Depois de provocar pesadelos com Floresta dos Medos, de Emily Carroll, e viver uma aventura fantástica com Francis, de Loputyn, a DarkSide® Books convida os leitores a embarcar em uma jornada um tanto quanto sinistra com Aurora nas Sombras.
Indicado ao Prêmio Eisner em 2015, o quadrinho, escrito por Fabien Vehlmann e ilustrado pelo casal Marie Pommepuy e Sébastien Cosset (que assina como Kerascoët), conta a história da doce Aurora e seus amigos conforme eles viajam por um mundo estranho. Cercados por perigos e incertezas, eles se veem confrontados por situações extremas que despertam sentimentos como inveja, egoísmo, rancor e ganância. Formar alianças fica cada vez mais difícil, e quando o grupo começa a se desestruturar, Aurora se vê diante de um dilema: até onde ela está disposta a ir para sobreviver?

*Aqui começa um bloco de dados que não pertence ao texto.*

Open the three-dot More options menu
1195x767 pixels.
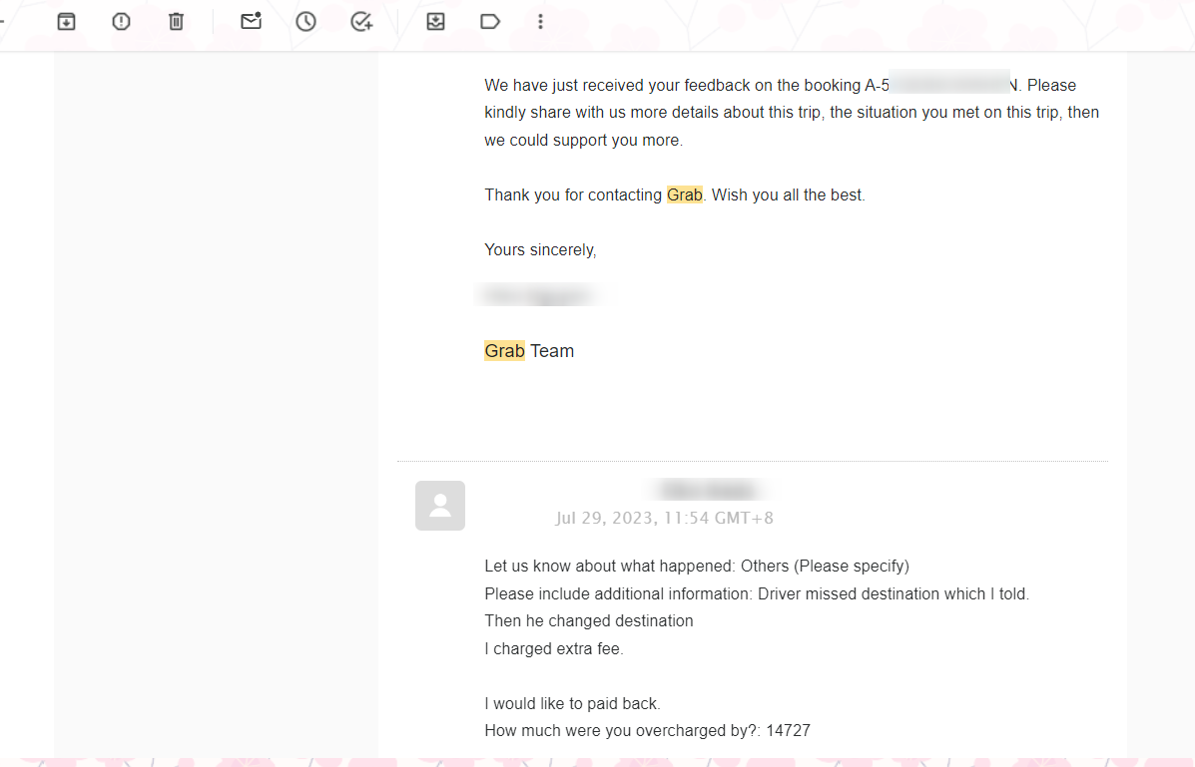tap(540, 21)
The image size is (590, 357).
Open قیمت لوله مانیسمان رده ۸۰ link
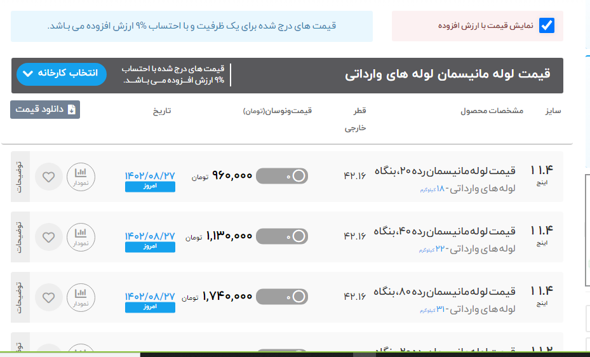[x=445, y=291]
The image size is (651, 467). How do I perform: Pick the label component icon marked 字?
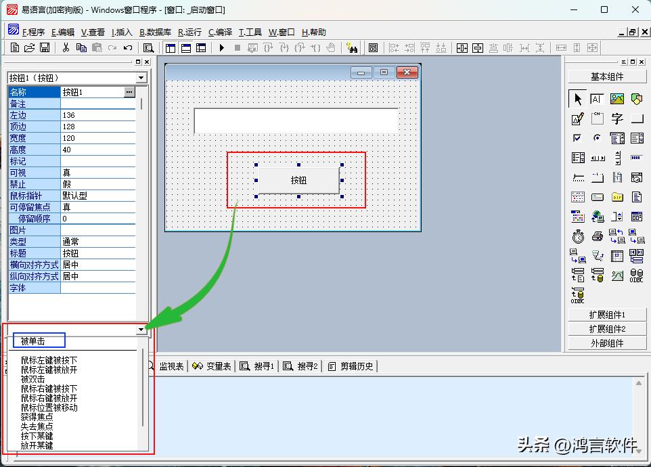[616, 119]
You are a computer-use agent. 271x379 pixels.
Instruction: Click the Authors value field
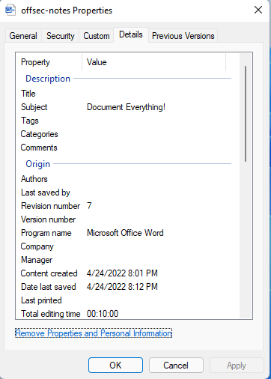pos(156,179)
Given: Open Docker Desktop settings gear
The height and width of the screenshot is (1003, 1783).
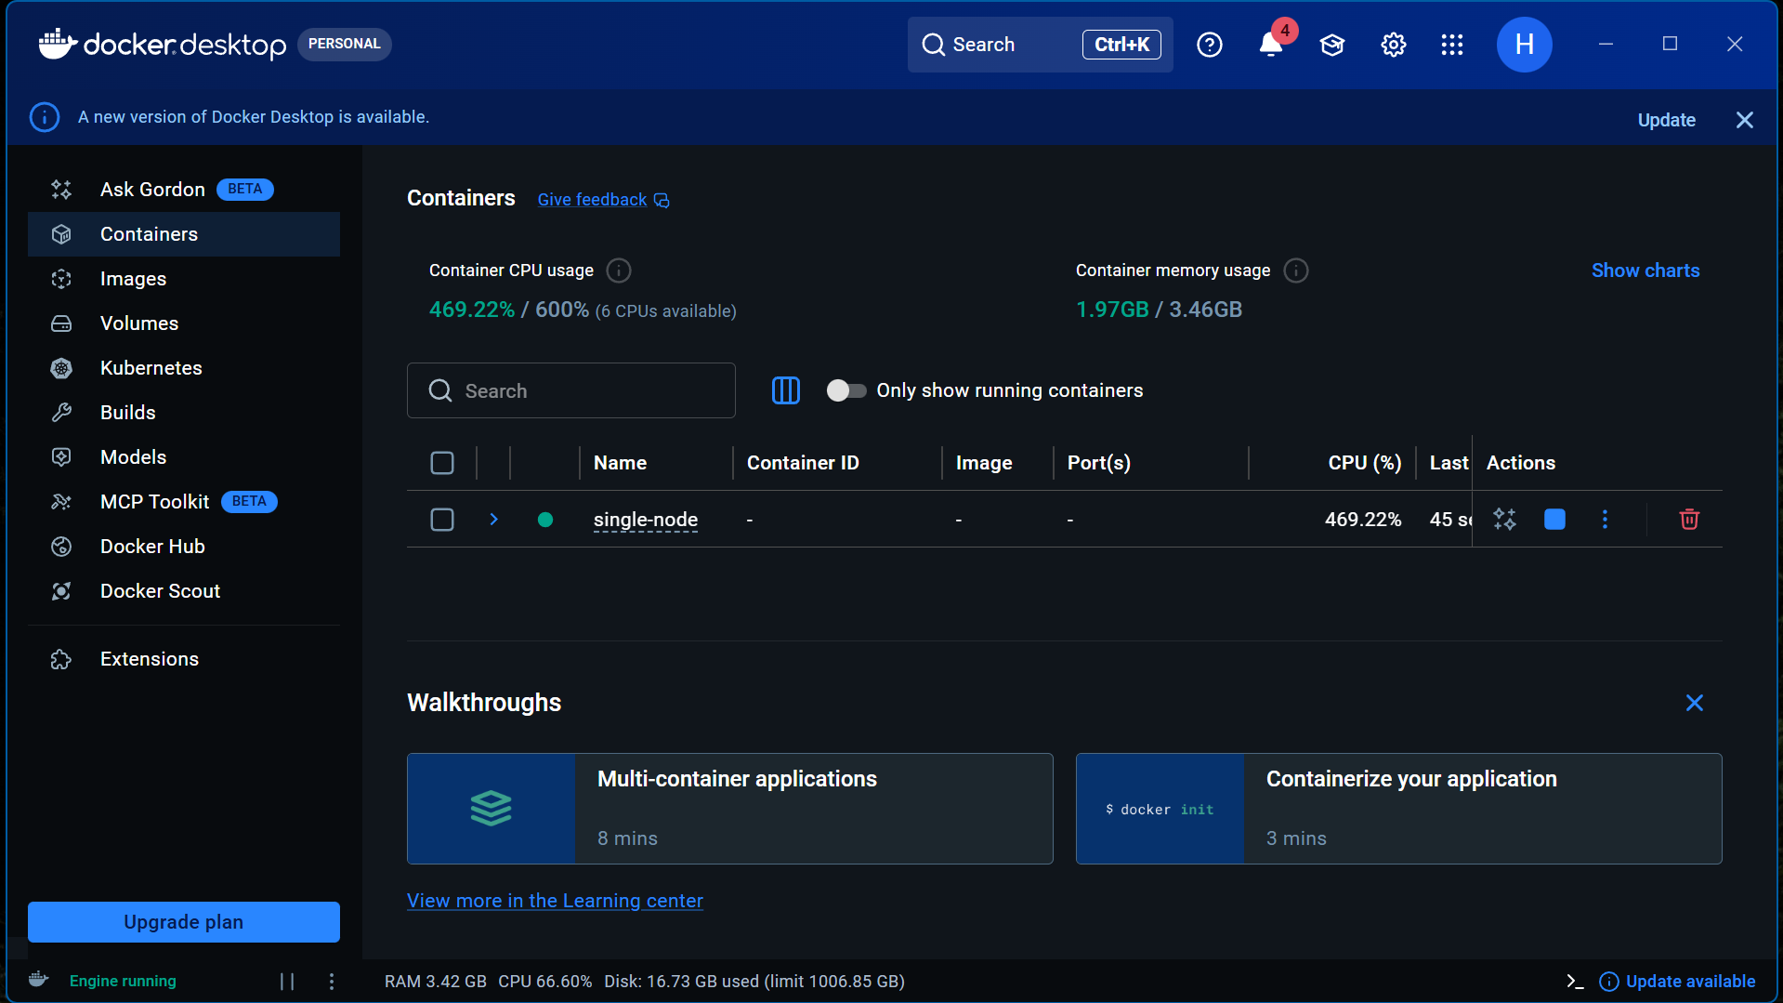Looking at the screenshot, I should pyautogui.click(x=1393, y=45).
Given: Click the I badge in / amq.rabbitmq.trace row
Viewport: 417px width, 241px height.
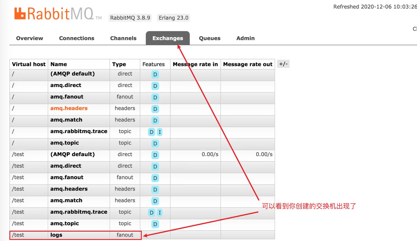Looking at the screenshot, I should (x=160, y=132).
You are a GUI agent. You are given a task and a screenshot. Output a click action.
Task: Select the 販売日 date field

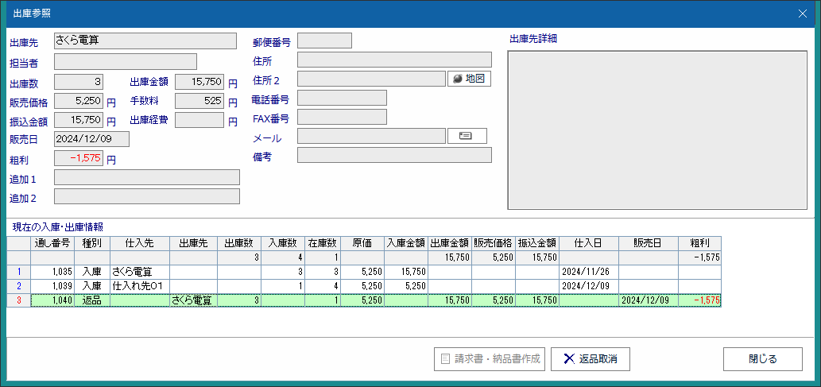(91, 139)
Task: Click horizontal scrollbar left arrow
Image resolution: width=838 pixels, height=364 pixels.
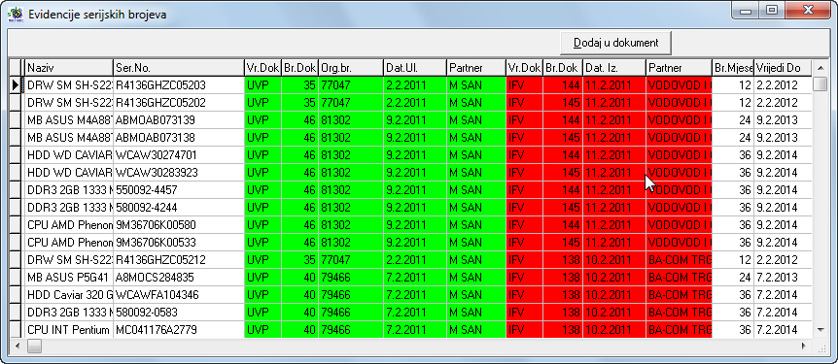Action: (17, 346)
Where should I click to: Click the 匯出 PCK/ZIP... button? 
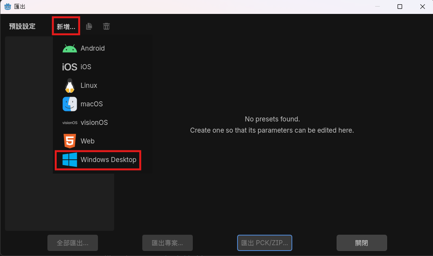point(265,243)
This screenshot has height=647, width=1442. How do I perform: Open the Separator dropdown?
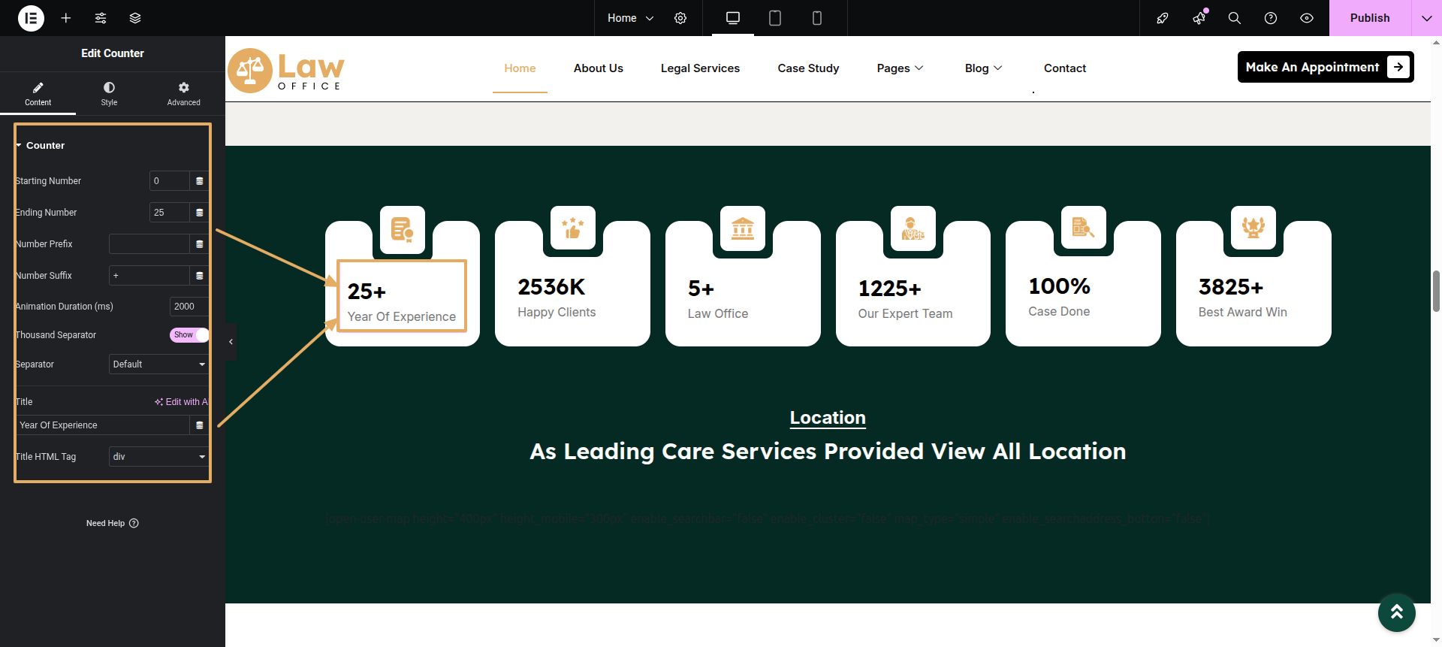[158, 364]
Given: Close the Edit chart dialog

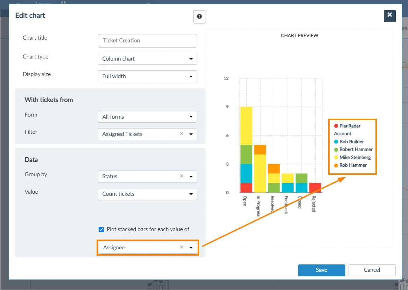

Aurora nas Sombras é a verdadeira definição de um pesadelo açucarado. Não se deixe enganar pelo traço fofo e aquarelado desta graphic novel: ela pode ser atraente aos olhos, mas é perturbadora na mesma medida. Assim como o mundo em que vivemos.
Ecoando a aura estranha e nonsense de Alice no País das Maravilhas, de Lewis Carroll, aos olhos de David Lynch, e os dilemas morais de O Senhor das Moscas, de William Golding, Aurora nas Sombras mistura o meigo e o brutal para abordar temas como o desmoronamento da civilização e a morte da inocência. É impossível não admirar os tons pastéis das ilustrações, mesmo que, enquanto faz isso, você esteja refletindo sobre os horrores da vivência humana.
Aurora nas Sombras chega para fazer parte do selo DarkSide® Graphic Novel, em uma edição de colecionador caprichada e feita para resistir a qualquer passeio na floresta.